Other than that? Lannan looked like the same pitcher. He was drilling his fastball through the strike zone, nipping the corners of the plate with his curveball and changeup, which is finally looking like an effective weapon against lefties. He worked quick, throwing first-pitch strikes with his sinker and inducing early groundouts.
It's the formula he used to go from Single-A Potomac to the team's de facto ace in little over a year, and Lannan replicated it more effectively on Friday night than at almost any other point this year.
He allowed two runs in seven innings, helping the Nationals break a five-game losing streak in a 4-2 win over the Diamondbacks. Lannan struck out five batters, tying his season high, and got 11 groundouts in his 103 pitches. And as important as anything else he did on Friday night, Lannan proved again how much of a difference he can make in the Nationals' rotation.
Jim Riggleman meets with the media following the Nats' 4-2 win over Arizona
After six weeks at Double-A Harrisburg, Lannan again looks like the pitcher the Nationals have come to rely on over the last two years. He's 2-0 with a 3.00 ERA in three starts since returning from the minors, and has gone deeper into the game each time.
"I just feel good out there," Lannan said. "I'm confident in my stuff. I spent time down there trying to get my two-seam (fastball) back and just get in a good position where I was hiding the ball more, being more deceptive.

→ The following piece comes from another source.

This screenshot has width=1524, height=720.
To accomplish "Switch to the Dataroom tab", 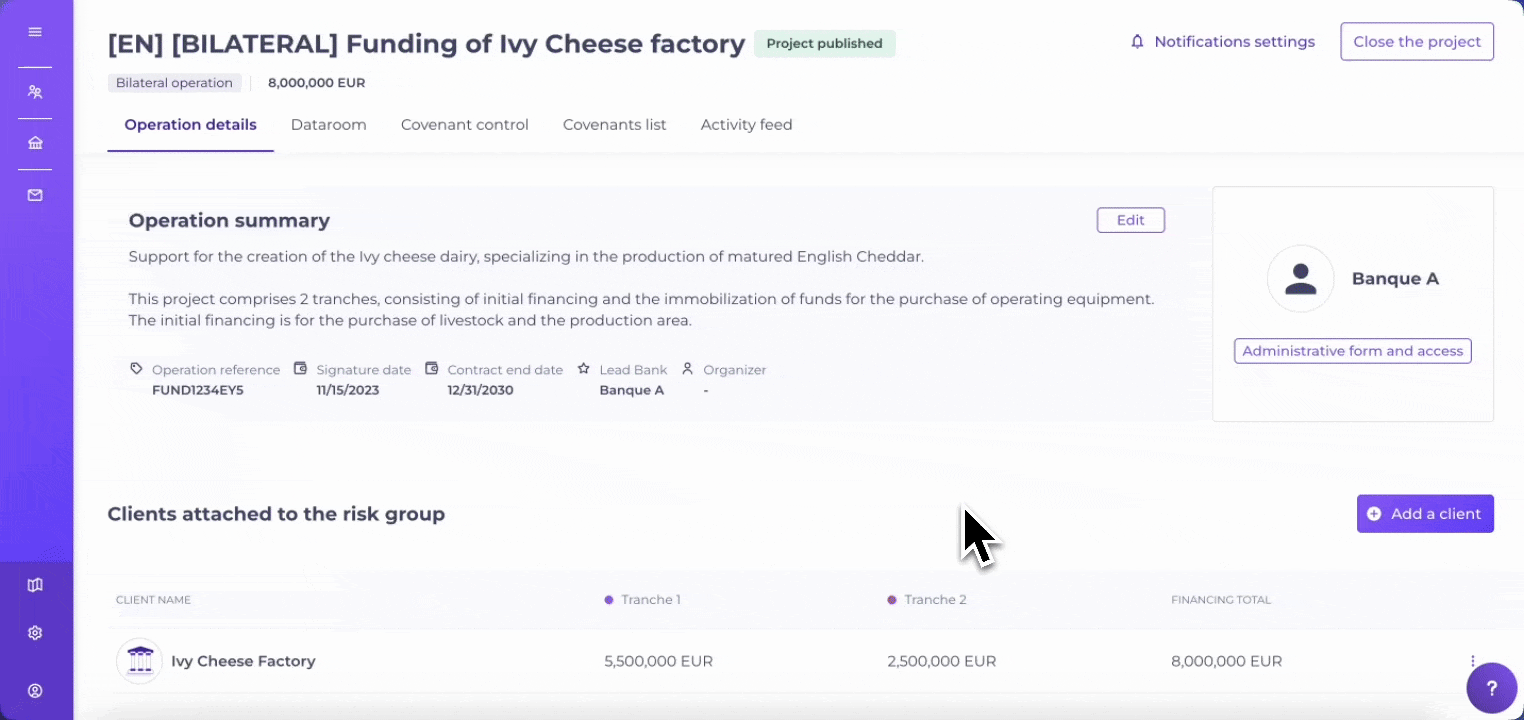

And I've been doing a pretty good job of that."
For the last two years, when the Nationals needed to end a losing streak, Lannan was the one they turned to. He's started on Opening Day for them the last two years, and he was expected to anchor their rotation until Stephen Strasburg arrived in June.
When Strasburg did, Lannan wasn't ready to be a complementary pitcher. He was in a tailspin, walking more batters than he ever had and losing his ability to get ground balls.

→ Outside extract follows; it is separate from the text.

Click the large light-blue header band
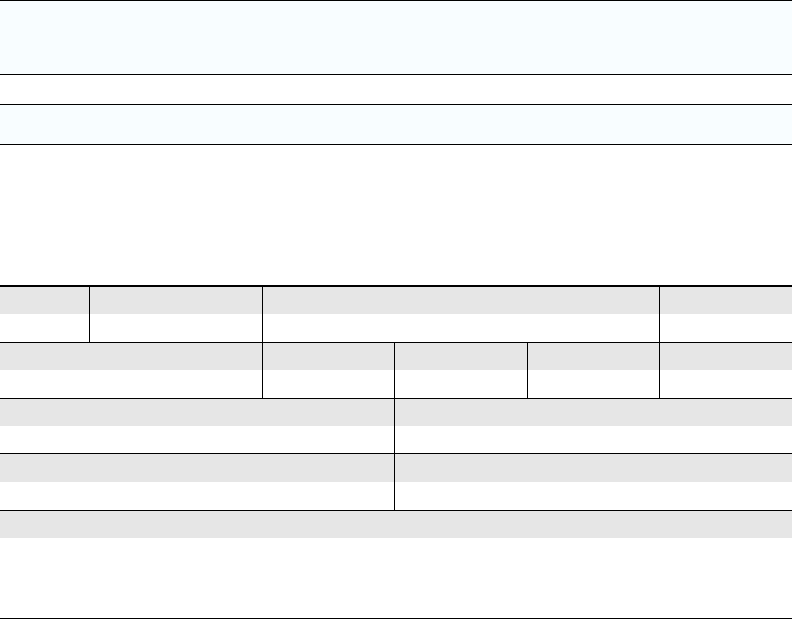pyautogui.click(x=396, y=37)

The adjustments Lannan made with Harrisburg pitching coach Randy Tomlin, his former coach at Potomac, seem to have worked.
"I think if you look at every pitcher, they've gone through some things in their career where they go up and down," third baseman Ryan Zimmerman said. "More importantly for him, I think he kind of got his confidence back up. Not to say he wasn't confident in himself, but when you're going through some struggles, something like this can kind of springboard you back to what you were before. He looked really good tonight, so it was good for us."
And if he can resemble the pitcher he's been the last two years, think of the difference it makes for Washington's rotation. The Nationals are no longer counting on Lannan to be their stopper; they have Strasburg for that now. Livan Hernandez has also fortified the rotation, and Jordan Zimmermann will be back soon enough. Yunesky Maya, Jason Marquis, Scott Olsen, Ross Detwiler or even Chien-Ming Wang could factor somewhere into the picture, making it so Lannan can finally assume the role everyone has always said he'd have to take for the Nationals to be a good team: an efficient, reliable No. 4 starter.
The Nationals, at this point, still need more from Lannan than that. But he showed again on Friday night that he's still capable of holding up his end of the bargain.
"When he's nasty and when he's throwing good, he can hit those corners and keep the ball down," catcher Wil Nieves said. "His ball today was running real good. The sinker was working. He was like the Lannan (of the past). The last time I caught him, he was good. Today, he looked better."